▶ **Text shown**:
T1583.002: DNS Server
Adversaries may set up their own Domain Name System (DNS) servers that can be used during targeting. During post-compromise activity, adversaries may utilize DNS traffic for various tasks, including for Command and Control (ex: Application Layer Protocol). Instead of hijacking existing DNS servers, adversaries may opt to configure and run their own DNS servers in support of operations.
By running their own DNS servers, adversaries can have more control over how they administer server-side DNS C2 traffic (DNS). With control over a DNS server, adversaries can configure DNS applications to provide conditional responses to malware and, generally, have more flexibility in the structure of the DNS-based C2 channel.[1]
Analyst context for executives and security teams
This technique matters because adversaries can prepare their own DNS infrastructure before an intrusion and later use it to support targeting or DNS-based command-and-control. For leaders, the risk is not the DNS server alone; it is whether the organization can recognize when business systems are resolving or exchanging unusual DNS traffic with attacker-controlled infrastructure before an incident escalates.
Executive priority
Treat this as a pre-compromise and early-incident visibility issue. Security leaders should ask whether DNS activity is logged, retained, and reviewable across the enterprise, and whether threat intelligence and SOC workflows can connect suspicious domains, name servers, and DNS traffic to broader resource-development activity. Where the organization operates in sectors or regions aligned to ATT&CK-linked group reporting, this should inform intelligence prioritization without assuming current targeting.
Technical view
ATT&CK places DNS Server under Resource Development with platform PRE and as a sub-technique of Acquire Infrastructure. The practical validation point is whether defenders can identify suspicious DNS infrastructure before or during use, especially when DNS traffic may later support Application Layer Protocol or DNS command-and-control activity. Official detection text is not provided, but ATT&CK includes a detection-strategy relationship, so teams should map local DNS analytics to that strategy if available and test whether DNS server, domain, resolver, and endpoint telemetry can be correlated during investigations.

▶ **Records for the exercise**:
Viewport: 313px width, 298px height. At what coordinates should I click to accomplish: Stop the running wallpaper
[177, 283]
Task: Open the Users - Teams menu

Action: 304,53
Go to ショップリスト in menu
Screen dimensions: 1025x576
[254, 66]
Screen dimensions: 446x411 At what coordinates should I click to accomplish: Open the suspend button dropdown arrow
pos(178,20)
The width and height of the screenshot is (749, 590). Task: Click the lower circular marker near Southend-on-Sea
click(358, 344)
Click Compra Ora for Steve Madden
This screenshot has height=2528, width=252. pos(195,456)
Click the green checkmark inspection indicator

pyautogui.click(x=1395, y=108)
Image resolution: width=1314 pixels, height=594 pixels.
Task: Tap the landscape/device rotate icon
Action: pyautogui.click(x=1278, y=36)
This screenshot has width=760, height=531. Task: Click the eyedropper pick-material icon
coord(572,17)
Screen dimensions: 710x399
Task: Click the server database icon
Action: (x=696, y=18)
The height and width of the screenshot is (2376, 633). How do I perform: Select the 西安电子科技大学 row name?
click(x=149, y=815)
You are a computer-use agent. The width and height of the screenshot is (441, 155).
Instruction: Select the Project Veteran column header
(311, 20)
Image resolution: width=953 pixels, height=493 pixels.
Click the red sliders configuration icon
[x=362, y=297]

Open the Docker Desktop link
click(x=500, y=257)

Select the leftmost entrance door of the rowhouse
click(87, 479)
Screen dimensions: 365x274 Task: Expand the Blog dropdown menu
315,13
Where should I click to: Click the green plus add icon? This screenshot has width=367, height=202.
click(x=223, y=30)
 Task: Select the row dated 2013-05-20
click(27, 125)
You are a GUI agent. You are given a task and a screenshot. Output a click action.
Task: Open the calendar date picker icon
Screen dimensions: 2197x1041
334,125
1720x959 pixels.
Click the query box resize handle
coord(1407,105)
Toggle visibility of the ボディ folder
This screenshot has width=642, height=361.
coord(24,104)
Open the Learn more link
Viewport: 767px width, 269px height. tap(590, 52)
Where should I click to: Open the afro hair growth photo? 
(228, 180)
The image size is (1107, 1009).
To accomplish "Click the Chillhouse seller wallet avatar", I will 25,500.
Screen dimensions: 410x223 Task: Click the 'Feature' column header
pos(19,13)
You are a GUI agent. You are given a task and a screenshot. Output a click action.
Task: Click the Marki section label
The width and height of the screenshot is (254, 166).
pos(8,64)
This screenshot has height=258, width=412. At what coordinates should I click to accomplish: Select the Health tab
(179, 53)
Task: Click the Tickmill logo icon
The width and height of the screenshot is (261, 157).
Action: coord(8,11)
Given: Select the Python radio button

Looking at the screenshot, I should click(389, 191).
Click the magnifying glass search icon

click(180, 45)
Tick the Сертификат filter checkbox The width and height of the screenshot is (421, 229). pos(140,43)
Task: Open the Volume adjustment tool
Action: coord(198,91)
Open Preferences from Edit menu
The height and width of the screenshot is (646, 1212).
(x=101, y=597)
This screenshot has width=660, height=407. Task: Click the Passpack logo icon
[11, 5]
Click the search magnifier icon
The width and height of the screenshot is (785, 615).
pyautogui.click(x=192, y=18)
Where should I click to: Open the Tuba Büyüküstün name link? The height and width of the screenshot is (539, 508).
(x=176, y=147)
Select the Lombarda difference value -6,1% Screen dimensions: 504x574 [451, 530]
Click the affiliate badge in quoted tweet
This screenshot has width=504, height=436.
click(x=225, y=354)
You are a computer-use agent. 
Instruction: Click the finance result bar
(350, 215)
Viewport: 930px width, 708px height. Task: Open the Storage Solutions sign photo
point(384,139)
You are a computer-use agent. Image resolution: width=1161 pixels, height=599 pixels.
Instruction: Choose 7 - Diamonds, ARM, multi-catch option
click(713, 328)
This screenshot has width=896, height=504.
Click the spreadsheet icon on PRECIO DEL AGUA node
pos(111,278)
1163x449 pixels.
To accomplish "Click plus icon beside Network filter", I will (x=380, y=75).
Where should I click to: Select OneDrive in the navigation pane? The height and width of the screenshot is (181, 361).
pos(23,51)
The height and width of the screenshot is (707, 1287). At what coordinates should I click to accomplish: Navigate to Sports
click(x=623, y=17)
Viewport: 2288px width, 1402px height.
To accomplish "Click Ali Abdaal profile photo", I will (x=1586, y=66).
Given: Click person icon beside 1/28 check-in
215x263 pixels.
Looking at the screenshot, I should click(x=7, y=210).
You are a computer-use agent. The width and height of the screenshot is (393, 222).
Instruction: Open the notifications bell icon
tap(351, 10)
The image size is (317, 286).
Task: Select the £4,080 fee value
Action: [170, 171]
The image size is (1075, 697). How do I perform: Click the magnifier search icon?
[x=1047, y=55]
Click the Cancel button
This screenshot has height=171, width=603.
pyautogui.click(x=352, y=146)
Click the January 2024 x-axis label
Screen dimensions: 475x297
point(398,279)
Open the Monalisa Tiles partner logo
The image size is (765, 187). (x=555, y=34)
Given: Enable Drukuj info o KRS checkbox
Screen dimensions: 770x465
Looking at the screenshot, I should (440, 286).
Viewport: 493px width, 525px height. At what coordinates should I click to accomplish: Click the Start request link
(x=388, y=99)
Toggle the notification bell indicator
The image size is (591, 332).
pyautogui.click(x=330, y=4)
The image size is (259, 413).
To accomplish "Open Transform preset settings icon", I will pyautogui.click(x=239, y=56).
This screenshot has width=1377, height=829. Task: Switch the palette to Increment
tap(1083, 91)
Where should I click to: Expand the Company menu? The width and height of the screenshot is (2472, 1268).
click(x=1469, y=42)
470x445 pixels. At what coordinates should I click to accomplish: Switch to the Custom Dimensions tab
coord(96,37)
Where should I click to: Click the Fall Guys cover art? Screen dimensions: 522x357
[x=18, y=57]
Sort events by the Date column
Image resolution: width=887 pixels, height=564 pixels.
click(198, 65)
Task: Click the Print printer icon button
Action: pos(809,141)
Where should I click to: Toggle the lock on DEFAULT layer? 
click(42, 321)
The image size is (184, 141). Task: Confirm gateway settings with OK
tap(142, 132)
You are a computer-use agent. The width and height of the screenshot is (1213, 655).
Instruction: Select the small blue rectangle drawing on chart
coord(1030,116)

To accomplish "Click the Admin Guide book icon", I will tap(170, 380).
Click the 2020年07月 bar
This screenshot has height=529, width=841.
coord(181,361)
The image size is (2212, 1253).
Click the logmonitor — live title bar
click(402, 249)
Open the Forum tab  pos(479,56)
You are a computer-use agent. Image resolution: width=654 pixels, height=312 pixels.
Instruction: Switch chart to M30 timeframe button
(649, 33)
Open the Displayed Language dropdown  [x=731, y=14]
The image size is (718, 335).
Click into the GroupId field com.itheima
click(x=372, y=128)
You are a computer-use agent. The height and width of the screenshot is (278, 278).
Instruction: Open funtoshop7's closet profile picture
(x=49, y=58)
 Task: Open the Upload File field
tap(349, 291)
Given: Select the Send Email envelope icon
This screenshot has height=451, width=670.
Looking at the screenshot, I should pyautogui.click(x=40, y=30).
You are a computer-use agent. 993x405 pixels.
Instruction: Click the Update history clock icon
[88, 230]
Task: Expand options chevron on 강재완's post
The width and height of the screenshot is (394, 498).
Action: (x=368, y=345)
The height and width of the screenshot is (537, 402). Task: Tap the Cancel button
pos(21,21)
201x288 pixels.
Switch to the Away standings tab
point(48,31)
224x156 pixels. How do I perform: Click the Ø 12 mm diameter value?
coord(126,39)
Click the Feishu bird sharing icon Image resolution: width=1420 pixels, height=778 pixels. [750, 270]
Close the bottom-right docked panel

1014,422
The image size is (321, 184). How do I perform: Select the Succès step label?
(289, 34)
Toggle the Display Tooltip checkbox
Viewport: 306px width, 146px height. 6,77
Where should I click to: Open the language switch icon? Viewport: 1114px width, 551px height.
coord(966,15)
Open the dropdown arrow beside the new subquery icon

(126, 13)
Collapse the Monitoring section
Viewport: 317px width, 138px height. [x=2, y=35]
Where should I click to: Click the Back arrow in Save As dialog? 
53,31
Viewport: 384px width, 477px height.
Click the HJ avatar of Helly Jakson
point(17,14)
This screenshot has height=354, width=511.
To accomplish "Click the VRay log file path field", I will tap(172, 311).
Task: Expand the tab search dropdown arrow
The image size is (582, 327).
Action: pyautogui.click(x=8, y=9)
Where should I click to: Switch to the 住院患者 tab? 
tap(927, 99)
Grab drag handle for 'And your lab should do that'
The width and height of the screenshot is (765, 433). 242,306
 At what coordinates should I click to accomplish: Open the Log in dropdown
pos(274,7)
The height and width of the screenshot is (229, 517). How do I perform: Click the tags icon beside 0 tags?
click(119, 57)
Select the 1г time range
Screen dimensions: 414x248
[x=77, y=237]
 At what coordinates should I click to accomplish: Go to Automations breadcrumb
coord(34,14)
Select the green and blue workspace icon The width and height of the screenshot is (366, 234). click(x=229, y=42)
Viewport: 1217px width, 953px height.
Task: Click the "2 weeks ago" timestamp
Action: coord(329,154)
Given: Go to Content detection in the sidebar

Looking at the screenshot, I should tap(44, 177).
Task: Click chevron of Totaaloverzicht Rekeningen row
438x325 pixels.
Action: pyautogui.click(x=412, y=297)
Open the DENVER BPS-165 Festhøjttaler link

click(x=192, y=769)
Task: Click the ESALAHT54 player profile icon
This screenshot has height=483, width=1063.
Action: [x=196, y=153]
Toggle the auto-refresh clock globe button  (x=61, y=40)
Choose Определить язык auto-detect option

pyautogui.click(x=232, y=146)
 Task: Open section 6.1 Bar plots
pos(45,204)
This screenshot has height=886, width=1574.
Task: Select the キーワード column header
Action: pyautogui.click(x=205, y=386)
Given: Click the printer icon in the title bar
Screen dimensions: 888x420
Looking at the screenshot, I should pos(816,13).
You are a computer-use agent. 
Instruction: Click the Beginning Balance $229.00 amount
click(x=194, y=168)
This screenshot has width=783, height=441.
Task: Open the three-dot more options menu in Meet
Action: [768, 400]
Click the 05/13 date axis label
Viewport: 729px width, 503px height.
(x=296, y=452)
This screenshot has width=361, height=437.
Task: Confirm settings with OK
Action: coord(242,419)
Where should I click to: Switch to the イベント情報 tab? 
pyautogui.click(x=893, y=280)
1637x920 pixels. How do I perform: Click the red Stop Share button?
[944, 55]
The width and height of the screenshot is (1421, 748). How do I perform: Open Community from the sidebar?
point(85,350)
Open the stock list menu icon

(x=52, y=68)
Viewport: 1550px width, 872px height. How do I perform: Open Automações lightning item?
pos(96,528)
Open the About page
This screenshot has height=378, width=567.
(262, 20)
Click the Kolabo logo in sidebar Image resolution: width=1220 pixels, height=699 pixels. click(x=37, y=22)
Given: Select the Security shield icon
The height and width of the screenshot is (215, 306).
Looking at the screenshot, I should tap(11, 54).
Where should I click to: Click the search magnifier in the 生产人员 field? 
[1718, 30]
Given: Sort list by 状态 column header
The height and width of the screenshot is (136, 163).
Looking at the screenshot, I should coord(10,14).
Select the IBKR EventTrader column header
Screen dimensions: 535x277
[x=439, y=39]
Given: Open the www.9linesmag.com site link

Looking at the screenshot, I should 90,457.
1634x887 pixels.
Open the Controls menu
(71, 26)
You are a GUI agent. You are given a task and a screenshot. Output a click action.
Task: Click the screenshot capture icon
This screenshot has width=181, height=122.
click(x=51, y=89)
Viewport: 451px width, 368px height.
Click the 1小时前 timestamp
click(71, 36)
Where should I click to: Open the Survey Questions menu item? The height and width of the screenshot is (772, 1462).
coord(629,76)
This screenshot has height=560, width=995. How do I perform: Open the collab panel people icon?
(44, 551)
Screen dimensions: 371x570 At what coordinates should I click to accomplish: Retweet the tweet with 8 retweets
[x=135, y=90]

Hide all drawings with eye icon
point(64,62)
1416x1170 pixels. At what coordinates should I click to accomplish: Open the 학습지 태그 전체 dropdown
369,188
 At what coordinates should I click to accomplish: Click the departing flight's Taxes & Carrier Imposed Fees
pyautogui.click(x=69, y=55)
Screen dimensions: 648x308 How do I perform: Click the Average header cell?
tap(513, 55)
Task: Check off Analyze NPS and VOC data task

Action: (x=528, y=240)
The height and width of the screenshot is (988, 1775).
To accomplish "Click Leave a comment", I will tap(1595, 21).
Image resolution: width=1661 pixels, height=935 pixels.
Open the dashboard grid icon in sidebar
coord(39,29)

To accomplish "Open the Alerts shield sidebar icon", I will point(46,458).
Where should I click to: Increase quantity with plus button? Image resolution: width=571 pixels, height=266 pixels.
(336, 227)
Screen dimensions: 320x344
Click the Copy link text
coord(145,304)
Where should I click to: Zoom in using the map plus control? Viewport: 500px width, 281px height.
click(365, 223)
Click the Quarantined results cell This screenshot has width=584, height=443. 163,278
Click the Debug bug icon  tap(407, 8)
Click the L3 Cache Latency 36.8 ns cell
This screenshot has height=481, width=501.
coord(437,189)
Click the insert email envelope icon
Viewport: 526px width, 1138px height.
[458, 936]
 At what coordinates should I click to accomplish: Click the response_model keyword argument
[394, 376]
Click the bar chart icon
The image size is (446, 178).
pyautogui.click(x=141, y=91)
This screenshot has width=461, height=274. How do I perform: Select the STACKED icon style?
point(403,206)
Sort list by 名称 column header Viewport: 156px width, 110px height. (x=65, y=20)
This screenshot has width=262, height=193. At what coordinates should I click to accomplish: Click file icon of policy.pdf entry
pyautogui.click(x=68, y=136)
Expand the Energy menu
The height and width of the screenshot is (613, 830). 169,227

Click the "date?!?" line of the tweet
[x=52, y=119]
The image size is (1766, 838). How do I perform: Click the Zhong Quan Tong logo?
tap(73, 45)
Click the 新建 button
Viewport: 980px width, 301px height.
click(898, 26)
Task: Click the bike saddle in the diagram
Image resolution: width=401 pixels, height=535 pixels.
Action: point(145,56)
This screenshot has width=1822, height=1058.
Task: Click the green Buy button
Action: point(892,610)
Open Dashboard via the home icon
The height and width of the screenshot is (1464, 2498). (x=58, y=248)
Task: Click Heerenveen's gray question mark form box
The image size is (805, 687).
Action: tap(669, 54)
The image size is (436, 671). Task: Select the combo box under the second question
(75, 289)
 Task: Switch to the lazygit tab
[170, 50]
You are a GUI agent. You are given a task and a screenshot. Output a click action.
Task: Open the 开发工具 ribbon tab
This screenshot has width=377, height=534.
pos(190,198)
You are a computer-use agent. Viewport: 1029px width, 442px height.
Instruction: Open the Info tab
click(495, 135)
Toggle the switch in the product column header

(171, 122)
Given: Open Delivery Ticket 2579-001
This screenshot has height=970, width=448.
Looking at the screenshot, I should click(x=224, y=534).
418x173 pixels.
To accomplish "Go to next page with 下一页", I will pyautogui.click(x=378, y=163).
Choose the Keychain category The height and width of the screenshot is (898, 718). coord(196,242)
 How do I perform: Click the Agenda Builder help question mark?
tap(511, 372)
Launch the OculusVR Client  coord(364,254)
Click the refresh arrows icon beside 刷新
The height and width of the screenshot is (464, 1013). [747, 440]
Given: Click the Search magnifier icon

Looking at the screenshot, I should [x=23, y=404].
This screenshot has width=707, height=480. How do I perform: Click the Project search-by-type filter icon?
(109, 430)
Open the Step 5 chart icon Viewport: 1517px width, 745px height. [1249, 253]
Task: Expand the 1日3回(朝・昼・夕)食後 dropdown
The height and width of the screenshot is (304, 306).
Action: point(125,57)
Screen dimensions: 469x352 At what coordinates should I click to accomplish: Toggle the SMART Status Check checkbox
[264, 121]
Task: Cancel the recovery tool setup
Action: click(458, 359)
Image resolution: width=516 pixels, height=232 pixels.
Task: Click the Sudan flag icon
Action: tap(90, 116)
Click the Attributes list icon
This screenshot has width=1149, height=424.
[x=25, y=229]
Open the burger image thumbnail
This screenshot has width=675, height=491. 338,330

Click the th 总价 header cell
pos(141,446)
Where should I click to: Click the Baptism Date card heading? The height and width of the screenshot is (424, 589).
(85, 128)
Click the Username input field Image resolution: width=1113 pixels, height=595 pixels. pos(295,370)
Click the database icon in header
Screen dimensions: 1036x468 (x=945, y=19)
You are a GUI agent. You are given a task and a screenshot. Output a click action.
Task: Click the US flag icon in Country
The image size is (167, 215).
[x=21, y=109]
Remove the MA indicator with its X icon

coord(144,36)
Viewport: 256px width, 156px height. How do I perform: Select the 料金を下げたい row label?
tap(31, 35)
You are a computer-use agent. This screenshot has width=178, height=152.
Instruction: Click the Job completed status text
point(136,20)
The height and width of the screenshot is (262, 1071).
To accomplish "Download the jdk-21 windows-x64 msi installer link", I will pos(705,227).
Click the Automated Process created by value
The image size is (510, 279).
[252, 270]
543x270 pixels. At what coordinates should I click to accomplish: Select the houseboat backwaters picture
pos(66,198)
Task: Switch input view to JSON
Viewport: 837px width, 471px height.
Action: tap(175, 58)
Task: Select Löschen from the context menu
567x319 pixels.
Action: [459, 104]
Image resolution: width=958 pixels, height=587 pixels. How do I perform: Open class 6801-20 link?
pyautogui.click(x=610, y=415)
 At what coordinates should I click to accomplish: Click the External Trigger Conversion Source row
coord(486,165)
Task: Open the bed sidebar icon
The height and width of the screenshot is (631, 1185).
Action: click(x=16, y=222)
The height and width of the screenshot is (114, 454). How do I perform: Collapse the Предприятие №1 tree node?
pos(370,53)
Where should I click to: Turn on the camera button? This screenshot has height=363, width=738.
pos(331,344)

▶ **Work to complete**:
a – Render the lines of the records as a numbered list, starting with the line that contains "Screen dimensions: 320x344" and going on through the line that contains "Sort list by 名称", and leave out any blank lines.
b – Write the next part of the text on adversaries running their own DNS servers, picking up after its last sentence.
The text on adversary DNS servers and the records have nothing to do with each other.

▶ **Per-task outputs**:
a –
1. Screen dimensions: 320x344
2. Click the Copy link text
3. coord(145,304)
4. Where should I click to: Zoom in using the map plus control? Viewport: 500px width, 281px height.
5. click(365, 223)
6. Click the Quarantined results cell This screenshot has width=584, height=443. 163,278
7. Click the Debug bug icon  tap(407, 8)
8. Click the L3 Cache Latency 36.8 ns cell
9. This screenshot has height=481, width=501.
10. coord(437,189)
11. Click the insert email envelope icon
12. Viewport: 526px width, 1138px height.
13. [458, 936]
14.  At what coordinates should I click to accomplish: Click the response_model keyword argument
15. [394, 376]
16. Click the bar chart icon
17. The image size is (446, 178).
18. pyautogui.click(x=141, y=91)
19. This screenshot has width=461, height=274. How do I perform: Select the STACKED icon style?
20. point(403,206)
21. Sort list by 名称 column header Viewport: 156px width, 110px height. (x=65, y=20)

b –
Likely telemetry
- Enterprise DNS resolver logs and query/response metadata
- Network telemetry showing DNS traffic patterns and destinations
- Passive DNS or threat-intelligence observations for domains and name servers
- Endpoint or EDR network connection records involving DNS activity
- Firewall, proxy, or secure web gateway records that can correlate hosts to DNS destinations
Detection direction
- Validate that DNS logging covers the assets and network paths that matter, including remote, cloud, and segmented environments where applicable.
- Look for unusual DNS destinations, newly observed or suspicious name-server infrastructure, and DNS traffic patterns that may indicate a structured C2 channel rather than ordinary resolution.
- Correlate DNS observations with endpoint and network events; DNS alone may be insufficient because legitimate organizations also operate authoritative DNS servers.
- Tune carefully for false positives from content delivery, SaaS, dynamic infrastructure, and legitimate internal or partner DNS operations.
- Use the ATT&CK relationships as context: this behavior is linked to Acquire Infrastructure and to named groups in ATT&CK, but local detection should be evidence-driven rather than attribution-driven.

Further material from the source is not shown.